The SIMD-based models are desirable because they leverage a familiar parallel programming abstraction – i.e., Single-Program Multiple Data (SPMD) – and are supported by a rich ecosystem of tools. OpenCL [23] is a standard API that enables program execution on a GHHP containing hardware components such as CPUs, GPUs, and other accelerators. It provides an abstraction layer where each computational device (e.g., a GPU) is composed of one or more compute units (e.g., processor cores). These units are again subdivided into SIMD processing elements. The task of the developer is to formulate the program in a data- or task-parallel manner to use the computational resources available in the platform.

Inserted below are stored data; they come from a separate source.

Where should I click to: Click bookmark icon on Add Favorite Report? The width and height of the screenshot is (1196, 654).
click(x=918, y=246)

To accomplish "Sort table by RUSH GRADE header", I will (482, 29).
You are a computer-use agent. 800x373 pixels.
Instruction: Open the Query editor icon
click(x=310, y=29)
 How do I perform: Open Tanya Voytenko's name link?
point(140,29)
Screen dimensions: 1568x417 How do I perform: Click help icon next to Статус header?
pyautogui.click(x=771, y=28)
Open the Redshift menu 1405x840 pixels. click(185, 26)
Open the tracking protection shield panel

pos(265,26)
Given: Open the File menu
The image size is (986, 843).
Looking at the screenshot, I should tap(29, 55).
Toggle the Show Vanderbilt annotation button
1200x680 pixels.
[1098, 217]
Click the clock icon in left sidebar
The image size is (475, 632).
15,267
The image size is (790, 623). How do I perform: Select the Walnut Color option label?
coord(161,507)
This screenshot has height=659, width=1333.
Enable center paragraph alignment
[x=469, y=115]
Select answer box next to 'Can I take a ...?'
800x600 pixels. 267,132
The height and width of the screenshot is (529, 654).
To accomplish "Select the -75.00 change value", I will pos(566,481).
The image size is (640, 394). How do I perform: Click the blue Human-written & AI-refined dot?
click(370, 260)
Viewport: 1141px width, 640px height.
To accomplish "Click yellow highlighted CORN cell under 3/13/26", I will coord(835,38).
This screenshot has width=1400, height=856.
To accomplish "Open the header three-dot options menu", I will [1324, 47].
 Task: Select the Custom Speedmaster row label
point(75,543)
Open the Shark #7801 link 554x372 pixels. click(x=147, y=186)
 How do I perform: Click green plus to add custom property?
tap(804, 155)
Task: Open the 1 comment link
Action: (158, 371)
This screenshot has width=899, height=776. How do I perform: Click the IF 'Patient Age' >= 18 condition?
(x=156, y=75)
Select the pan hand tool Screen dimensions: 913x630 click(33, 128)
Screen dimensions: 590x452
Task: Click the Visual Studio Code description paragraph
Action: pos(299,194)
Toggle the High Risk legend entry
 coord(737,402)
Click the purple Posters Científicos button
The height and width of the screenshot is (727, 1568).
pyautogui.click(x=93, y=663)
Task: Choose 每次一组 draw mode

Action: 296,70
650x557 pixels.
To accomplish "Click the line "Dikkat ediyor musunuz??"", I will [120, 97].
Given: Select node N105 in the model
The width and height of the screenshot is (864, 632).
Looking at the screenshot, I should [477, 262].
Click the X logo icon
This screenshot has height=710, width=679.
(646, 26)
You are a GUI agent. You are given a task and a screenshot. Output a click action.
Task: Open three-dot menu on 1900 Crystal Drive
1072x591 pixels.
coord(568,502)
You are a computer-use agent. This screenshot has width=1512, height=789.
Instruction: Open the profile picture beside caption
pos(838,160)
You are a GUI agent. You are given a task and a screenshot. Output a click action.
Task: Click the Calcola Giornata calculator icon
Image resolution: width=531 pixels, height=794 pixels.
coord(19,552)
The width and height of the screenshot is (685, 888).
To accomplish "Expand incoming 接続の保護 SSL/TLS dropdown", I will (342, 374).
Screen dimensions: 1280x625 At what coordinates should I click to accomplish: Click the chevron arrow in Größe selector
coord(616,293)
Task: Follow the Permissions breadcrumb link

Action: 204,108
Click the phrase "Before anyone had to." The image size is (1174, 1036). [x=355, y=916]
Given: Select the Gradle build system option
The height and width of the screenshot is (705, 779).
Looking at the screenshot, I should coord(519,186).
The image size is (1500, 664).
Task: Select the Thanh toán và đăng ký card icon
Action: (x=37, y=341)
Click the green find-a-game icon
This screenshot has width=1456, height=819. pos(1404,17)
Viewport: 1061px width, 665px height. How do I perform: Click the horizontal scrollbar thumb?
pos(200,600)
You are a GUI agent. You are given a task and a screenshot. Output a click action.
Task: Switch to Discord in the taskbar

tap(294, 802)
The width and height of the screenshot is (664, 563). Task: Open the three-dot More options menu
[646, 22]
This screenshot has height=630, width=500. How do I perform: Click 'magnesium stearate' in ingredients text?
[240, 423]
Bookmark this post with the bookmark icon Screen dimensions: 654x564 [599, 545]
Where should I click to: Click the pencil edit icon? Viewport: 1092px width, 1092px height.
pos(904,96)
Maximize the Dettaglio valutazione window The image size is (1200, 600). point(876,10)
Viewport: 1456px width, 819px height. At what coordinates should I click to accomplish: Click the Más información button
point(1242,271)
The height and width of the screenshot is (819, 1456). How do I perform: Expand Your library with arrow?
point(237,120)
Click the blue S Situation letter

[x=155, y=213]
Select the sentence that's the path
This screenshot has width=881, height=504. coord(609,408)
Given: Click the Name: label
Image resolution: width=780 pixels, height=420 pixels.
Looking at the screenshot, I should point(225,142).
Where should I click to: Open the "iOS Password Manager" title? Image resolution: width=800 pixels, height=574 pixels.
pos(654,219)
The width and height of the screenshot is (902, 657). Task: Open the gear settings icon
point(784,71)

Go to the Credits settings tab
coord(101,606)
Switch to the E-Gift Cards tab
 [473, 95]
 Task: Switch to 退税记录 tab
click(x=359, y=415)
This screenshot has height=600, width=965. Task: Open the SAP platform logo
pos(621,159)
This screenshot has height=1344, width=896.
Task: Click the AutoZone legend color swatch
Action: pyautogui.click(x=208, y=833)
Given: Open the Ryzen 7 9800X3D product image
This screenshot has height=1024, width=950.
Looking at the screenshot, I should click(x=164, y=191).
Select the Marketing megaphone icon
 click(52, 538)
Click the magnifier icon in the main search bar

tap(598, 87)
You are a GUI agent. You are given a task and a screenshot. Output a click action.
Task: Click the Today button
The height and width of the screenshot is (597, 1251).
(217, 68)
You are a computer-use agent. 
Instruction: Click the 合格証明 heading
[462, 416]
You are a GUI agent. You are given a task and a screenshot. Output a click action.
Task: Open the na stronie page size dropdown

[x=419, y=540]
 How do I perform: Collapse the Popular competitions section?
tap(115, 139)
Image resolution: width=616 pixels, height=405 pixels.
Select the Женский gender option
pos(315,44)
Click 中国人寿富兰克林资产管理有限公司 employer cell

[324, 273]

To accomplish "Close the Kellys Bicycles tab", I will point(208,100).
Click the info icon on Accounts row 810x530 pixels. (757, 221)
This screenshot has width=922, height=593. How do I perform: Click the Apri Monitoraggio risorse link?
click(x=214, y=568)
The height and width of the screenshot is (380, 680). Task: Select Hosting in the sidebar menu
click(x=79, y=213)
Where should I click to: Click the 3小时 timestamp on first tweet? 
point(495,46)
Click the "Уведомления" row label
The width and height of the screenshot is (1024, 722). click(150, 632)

Although OpenCL guarantees that a program will run correctly on all OpenCLsupported platforms, platform-specific optimisation is commonly necessary to achieve high performance and energy efficiency. Further, some FPGA vendors support OpenCL on selected FPGA platforms, but it can be challenging to determine the root cause of performance problems since the OpenCL compute model does not map straightforwardly to the FPGA substrate [27]. In addition, performance problems can occur when a multi-dimensional memory access pattern aligns unfavourably with the underlying hardware organisation [17].

**High-Level Synthesis (HLS).** The abstractions of OpenCL may limit implementation flexibility on hardware platforms that contain reconfigurable fabrics such as FPGAs. An alternative approach is HLS where the application is implemented in a high-level language (commonly C or C++), and an HLS-tool is used to automatically

generate an accelerator for a selected code segment (e.g., a function). HLS is a viable design alternative due to the existence of multiple commercial and academic tools (e.g., Xilinx Vivado HLS [29], LegUP [4], Bambu [19], and uIR [22]).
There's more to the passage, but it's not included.